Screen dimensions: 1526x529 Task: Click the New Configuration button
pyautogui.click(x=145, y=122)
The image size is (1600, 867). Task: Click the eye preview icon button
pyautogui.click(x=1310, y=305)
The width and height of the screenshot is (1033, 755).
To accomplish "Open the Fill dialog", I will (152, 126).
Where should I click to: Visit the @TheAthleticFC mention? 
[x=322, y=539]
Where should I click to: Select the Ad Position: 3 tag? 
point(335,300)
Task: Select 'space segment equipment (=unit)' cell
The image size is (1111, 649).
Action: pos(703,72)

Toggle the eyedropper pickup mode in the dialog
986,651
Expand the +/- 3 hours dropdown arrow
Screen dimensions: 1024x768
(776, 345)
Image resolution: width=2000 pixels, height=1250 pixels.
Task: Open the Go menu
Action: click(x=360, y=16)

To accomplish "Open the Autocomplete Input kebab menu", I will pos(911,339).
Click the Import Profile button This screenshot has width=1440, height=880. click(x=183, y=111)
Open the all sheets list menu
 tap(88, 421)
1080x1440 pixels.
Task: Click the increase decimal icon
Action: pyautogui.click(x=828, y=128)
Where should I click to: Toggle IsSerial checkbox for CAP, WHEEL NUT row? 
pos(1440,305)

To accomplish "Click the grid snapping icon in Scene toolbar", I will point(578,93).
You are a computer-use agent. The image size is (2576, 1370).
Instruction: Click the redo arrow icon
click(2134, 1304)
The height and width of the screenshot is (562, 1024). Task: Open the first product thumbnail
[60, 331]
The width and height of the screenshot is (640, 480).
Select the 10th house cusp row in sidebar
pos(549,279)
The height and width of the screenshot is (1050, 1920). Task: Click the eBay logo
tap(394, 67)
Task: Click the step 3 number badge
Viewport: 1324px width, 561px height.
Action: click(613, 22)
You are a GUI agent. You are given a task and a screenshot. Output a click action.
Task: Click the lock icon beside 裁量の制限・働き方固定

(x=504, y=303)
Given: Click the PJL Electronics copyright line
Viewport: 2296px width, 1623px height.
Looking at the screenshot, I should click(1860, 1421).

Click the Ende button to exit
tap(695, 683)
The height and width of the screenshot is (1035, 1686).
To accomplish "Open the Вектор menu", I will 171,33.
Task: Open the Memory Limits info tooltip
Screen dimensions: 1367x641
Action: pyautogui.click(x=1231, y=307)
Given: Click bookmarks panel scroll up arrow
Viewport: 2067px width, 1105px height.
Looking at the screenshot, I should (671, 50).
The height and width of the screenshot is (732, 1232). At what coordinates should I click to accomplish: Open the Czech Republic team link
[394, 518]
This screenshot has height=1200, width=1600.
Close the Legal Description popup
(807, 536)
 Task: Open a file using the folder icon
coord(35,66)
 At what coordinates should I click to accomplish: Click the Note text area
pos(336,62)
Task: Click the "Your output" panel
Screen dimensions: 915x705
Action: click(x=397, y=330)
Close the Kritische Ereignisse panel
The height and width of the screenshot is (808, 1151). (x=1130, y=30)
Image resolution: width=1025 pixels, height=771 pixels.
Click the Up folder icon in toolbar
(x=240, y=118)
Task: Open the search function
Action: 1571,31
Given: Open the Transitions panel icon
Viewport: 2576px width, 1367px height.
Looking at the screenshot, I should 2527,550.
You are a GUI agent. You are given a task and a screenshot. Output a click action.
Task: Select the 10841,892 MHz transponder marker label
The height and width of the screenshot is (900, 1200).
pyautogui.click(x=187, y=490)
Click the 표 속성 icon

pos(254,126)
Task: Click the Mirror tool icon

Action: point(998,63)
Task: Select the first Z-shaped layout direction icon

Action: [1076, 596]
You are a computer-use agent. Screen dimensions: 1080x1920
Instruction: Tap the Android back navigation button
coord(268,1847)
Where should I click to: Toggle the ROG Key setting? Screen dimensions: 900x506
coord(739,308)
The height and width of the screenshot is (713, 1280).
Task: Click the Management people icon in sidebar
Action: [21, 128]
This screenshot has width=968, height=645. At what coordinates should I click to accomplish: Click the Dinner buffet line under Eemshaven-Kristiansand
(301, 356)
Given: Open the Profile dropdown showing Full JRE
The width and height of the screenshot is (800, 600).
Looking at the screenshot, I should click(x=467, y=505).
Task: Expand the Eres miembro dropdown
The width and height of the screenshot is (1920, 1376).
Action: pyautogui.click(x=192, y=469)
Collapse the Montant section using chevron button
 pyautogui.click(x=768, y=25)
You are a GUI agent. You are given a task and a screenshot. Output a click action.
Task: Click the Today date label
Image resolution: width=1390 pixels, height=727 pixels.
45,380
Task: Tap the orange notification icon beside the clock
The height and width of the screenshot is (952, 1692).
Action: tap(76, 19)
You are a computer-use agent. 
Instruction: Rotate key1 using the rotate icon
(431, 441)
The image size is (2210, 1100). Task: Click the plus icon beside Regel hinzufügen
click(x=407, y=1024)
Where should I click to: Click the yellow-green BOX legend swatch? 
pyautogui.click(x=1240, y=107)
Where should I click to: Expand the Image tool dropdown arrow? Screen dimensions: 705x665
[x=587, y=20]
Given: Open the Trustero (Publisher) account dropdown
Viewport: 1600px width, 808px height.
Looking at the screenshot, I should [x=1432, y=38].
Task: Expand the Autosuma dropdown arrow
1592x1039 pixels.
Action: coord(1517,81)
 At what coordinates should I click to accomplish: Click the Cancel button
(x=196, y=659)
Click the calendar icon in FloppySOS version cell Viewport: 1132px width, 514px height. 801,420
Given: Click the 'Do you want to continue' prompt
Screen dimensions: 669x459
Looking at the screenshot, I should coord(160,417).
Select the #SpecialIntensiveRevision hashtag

----

» TASK STATEMENT:
Rewrite the listing above, changing "Viewport" to "Window" everywhere it occurs and leaving everything else unchanged.

» EXERCISE RESULT:
Screen dimensions: 1526x529 Task: Click the New Configuration button
pyautogui.click(x=145, y=122)
The image size is (1600, 867). Task: Click the eye preview icon button
pyautogui.click(x=1310, y=305)
The width and height of the screenshot is (1033, 755).
To accomplish "Open the Fill dialog", I will (152, 126).
Where should I click to: Visit the @TheAthleticFC mention? 
[x=322, y=539]
Where should I click to: Select the Ad Position: 3 tag? 
point(335,300)
Task: Select 'space segment equipment (=unit)' cell
The image size is (1111, 649).
Action: pos(703,72)

Toggle the eyedropper pickup mode in the dialog
986,651
Expand the +/- 3 hours dropdown arrow
Screen dimensions: 1024x768
(776, 345)
Image resolution: width=2000 pixels, height=1250 pixels.
Task: Open the Go menu
Action: click(x=360, y=16)

To accomplish "Open the Autocomplete Input kebab menu", I will pos(911,339).
Click the Import Profile button This screenshot has width=1440, height=880. click(x=183, y=111)
Open the all sheets list menu
 tap(88, 421)
1080x1440 pixels.
Task: Click the increase decimal icon
Action: pyautogui.click(x=828, y=128)
Where should I click to: Toggle IsSerial checkbox for CAP, WHEEL NUT row? 
pos(1440,305)

To accomplish "Click the grid snapping icon in Scene toolbar", I will point(578,93).
You are a computer-use agent. The image size is (2576, 1370).
Instruction: Click the redo arrow icon
click(2134, 1304)
The height and width of the screenshot is (562, 1024). Task: Open the first product thumbnail
[60, 331]
The width and height of the screenshot is (640, 480).
Select the 10th house cusp row in sidebar
pos(549,279)
The height and width of the screenshot is (1050, 1920). Task: Click the eBay logo
tap(394, 67)
Task: Click the step 3 number badge
Window: 1324px width, 561px height.
Action: click(613, 22)
You are a GUI agent. You are given a task and a screenshot. Output a click action.
Task: Click the lock icon beside 裁量の制限・働き方固定

(x=504, y=303)
Given: Click the PJL Electronics copyright line
Window: 2296px width, 1623px height.
Looking at the screenshot, I should click(1860, 1421).

Click the Ende button to exit
tap(695, 683)
The height and width of the screenshot is (1035, 1686).
To accomplish "Open the Вектор menu", I will 171,33.
Task: Open the Memory Limits info tooltip
Screen dimensions: 1367x641
Action: pyautogui.click(x=1231, y=307)
Given: Click bookmarks panel scroll up arrow
Window: 2067px width, 1105px height.
Looking at the screenshot, I should (671, 50).
The height and width of the screenshot is (732, 1232). At what coordinates should I click to accomplish: Open the Czech Republic team link
[394, 518]
This screenshot has height=1200, width=1600.
Close the Legal Description popup
(807, 536)
 Task: Open a file using the folder icon
coord(35,66)
 At what coordinates should I click to accomplish: Click the Note text area
pos(336,62)
Task: Click the "Your output" panel
Screen dimensions: 915x705
Action: click(x=397, y=330)
Close the Kritische Ereignisse panel
The height and width of the screenshot is (808, 1151). (x=1130, y=30)
Image resolution: width=1025 pixels, height=771 pixels.
Click the Up folder icon in toolbar
(x=240, y=118)
Task: Open the search function
Action: 1571,31
Given: Open the Transitions panel icon
Window: 2576px width, 1367px height.
Looking at the screenshot, I should 2527,550.
You are a GUI agent. You are given a task and a screenshot. Output a click action.
Task: Select the 10841,892 MHz transponder marker label
The height and width of the screenshot is (900, 1200).
pyautogui.click(x=187, y=490)
Click the 표 속성 icon

pos(254,126)
Task: Click the Mirror tool icon

Action: point(998,63)
Task: Select the first Z-shaped layout direction icon

Action: [1076, 596]
You are a computer-use agent. Screen dimensions: 1080x1920
Instruction: Tap the Android back navigation button
coord(268,1847)
Where should I click to: Toggle the ROG Key setting? Screen dimensions: 900x506
coord(739,308)
The height and width of the screenshot is (713, 1280).
Task: Click the Management people icon in sidebar
Action: [21, 128]
This screenshot has width=968, height=645. At what coordinates should I click to accomplish: Click the Dinner buffet line under Eemshaven-Kristiansand
(301, 356)
Given: Open the Profile dropdown showing Full JRE
The width and height of the screenshot is (800, 600).
Looking at the screenshot, I should click(x=467, y=505).
Task: Expand the Eres miembro dropdown
The width and height of the screenshot is (1920, 1376).
Action: pyautogui.click(x=192, y=469)
Collapse the Montant section using chevron button
 pyautogui.click(x=768, y=25)
You are a GUI agent. You are given a task and a screenshot. Output a click action.
Task: Click the Today date label
Image resolution: width=1390 pixels, height=727 pixels.
45,380
Task: Tap the orange notification icon beside the clock
The height and width of the screenshot is (952, 1692).
Action: tap(76, 19)
You are a computer-use agent. 
Instruction: Rotate key1 using the rotate icon
(431, 441)
The image size is (2210, 1100). Task: Click the plus icon beside Regel hinzufügen
click(x=407, y=1024)
Where should I click to: Click the yellow-green BOX legend swatch? 
pyautogui.click(x=1240, y=107)
Where should I click to: Expand the Image tool dropdown arrow? Screen dimensions: 705x665
[x=587, y=20]
Given: Open the Trustero (Publisher) account dropdown
Window: 1600px width, 808px height.
Looking at the screenshot, I should [x=1432, y=38].
Task: Expand the Autosuma dropdown arrow
1592x1039 pixels.
Action: coord(1517,81)
 At what coordinates should I click to accomplish: Click the Cancel button
(x=196, y=659)
Click the calendar icon in FloppySOS version cell Window: 1132px width, 514px height. 801,420
Given: Click the 'Do you want to continue' prompt
Screen dimensions: 669x459
Looking at the screenshot, I should coord(160,417).
Select the #SpecialIntensiveRevision hashtag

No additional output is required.